**Exercise prompt:**
How many lines in the entries below contain the string "Given", where case counts? Give only the number.

[start of Data section]

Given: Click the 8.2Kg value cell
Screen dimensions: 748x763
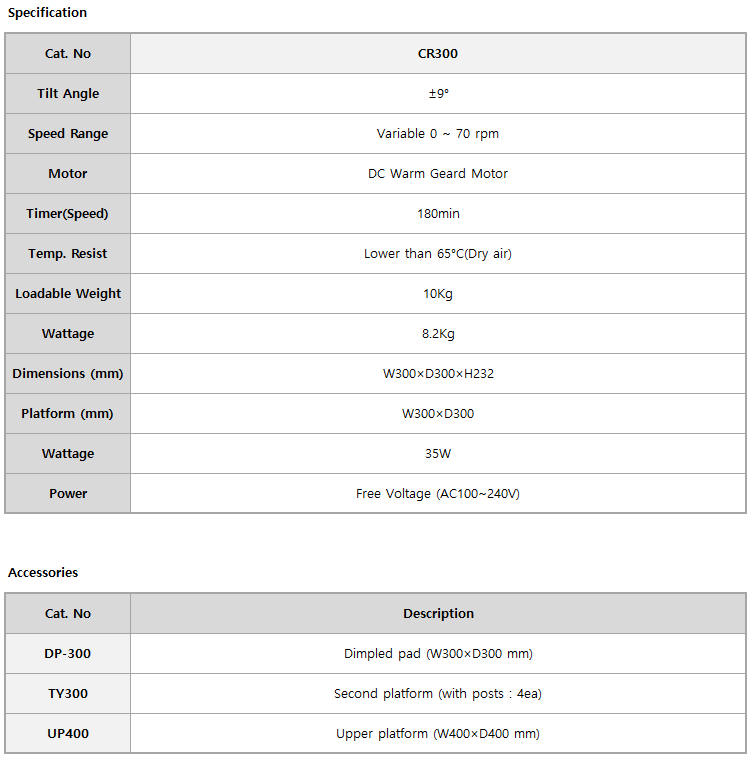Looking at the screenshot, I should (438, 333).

[end of Data section]
[start of Data section]

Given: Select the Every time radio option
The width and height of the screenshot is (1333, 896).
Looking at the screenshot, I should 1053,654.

[end of Data section]

**Task response:**
2